07 Aralık 2018

Cumhurbaşkanı'nın bilip de söyleyemediği nedir?

Tam iki yıldır bekliyorum acaba Cumhurbaşkanı'nın "doğruları söylemesinin zamanı geldi mi” diye, hâlâ gelmiş değil

Yargıtay’ın “ByLock, FETÖ üyeliği için yeterli kanıttır” kararı üzerine sosyal medyada AKP’li bazı bakanlar ile milletvekillerinin isimlerinin yer aldığı bir liste dolaşmaya başlamıştı.
Bunun üzerine AKP’li 17 siyasetçi suç duyurusunda bulunmuş ve listeyi paylaşan bazı isimler hakkında davalar açılmıştı.
Dün Hürriyet’te yayınlanan habere göre bununla ilgili davada karar aşamasına gelinmiş.

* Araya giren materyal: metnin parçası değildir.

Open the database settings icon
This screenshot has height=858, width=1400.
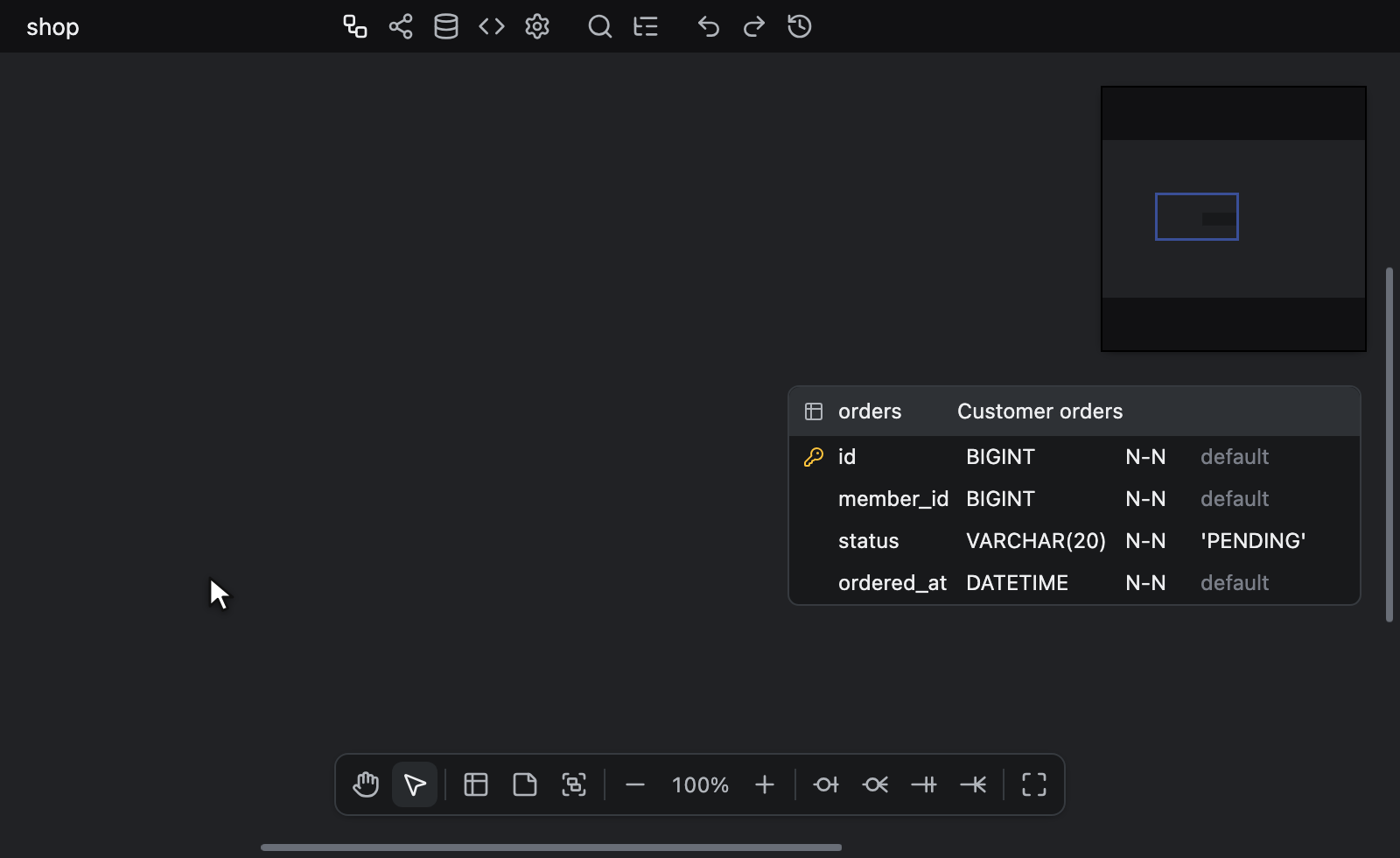pyautogui.click(x=446, y=26)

Nasıl bir karar çıkacak tahmin edebiliriz ama şimdi bunu yazıp 'adil yargılanma hakkını' ihlal etmeyeyim.
Biliyorsunuz mahkemeleri etki altında bırakmak, sıradan insanlar yaparsa suçtur. Sıradan olmayanlarsa zaten doğrudan talimat verebiliyorlar, orası ayrı konu.
Bu davayı şu nedenle önemsiyorum:
Fethullahçı çetenin ordu, adliye, emniyet, üniversite, milli eğitim kurumlarından temizlendiğini, hâlâ bu temizliğin sürdüğünü ve sayılarının on binleri aştığını biliyoruz.

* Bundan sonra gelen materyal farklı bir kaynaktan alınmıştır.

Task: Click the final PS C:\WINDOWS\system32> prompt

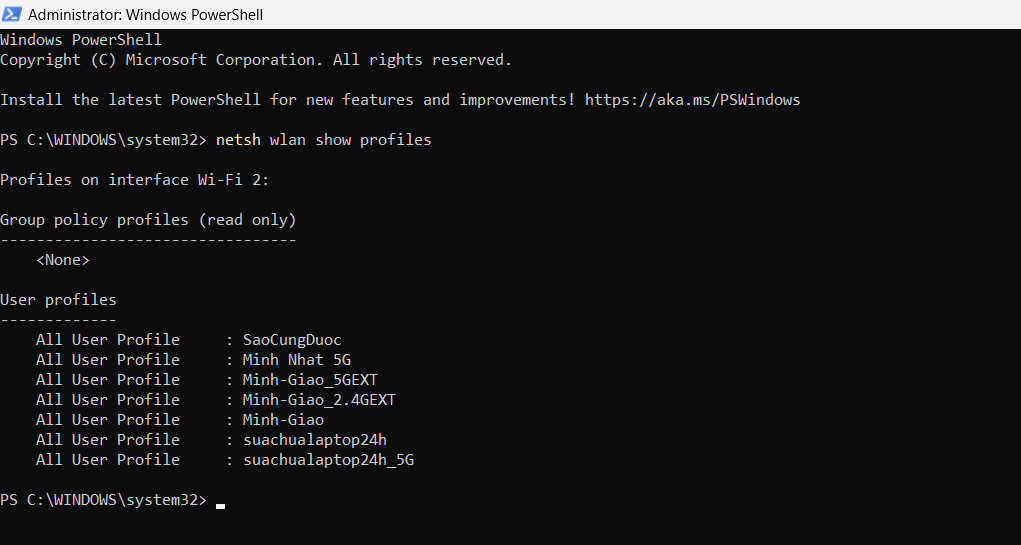Action: click(x=104, y=500)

Gördük ki son derece etkin bir örgütlenme gerçekleştirmişler, adım adım her kurumu ellerine geçirmeyi başarmışlar.
Şu ana kadar bunların bulaşmadığı tek yerin de siyaset kurumları olduğu anlaşılıyor.
Daha doğru bir ifadeyle söyleyecek olursak, buna inanmamız isteniyor.
Her türlü soruşturma yapılabiliyor, ama Fethullahçı çetenin siyasi ayağı ile ilgili olarak bir iki küçük ilçe belediyesi ve muhalefet partilerinden bir iki isim dışında 'siyasi ayak' yokmuş gibi davranılıyor.
Bu nasıl bir gizli örgüt? Genelkurmay Başkanı’nın özel kalemine kadar sızmış, hatta içlerinden birini Hava Kuvvetleri Komutanı bile yapabilmişler ama sıra siyasete gelince “boş ver” demişler.
Bir iki küçük ilçe belediyesi, üç-beş encümen üyeliği, muhalefet partilerinde bir-iki etkisiz eleman ile yetinmeyi bilmişler.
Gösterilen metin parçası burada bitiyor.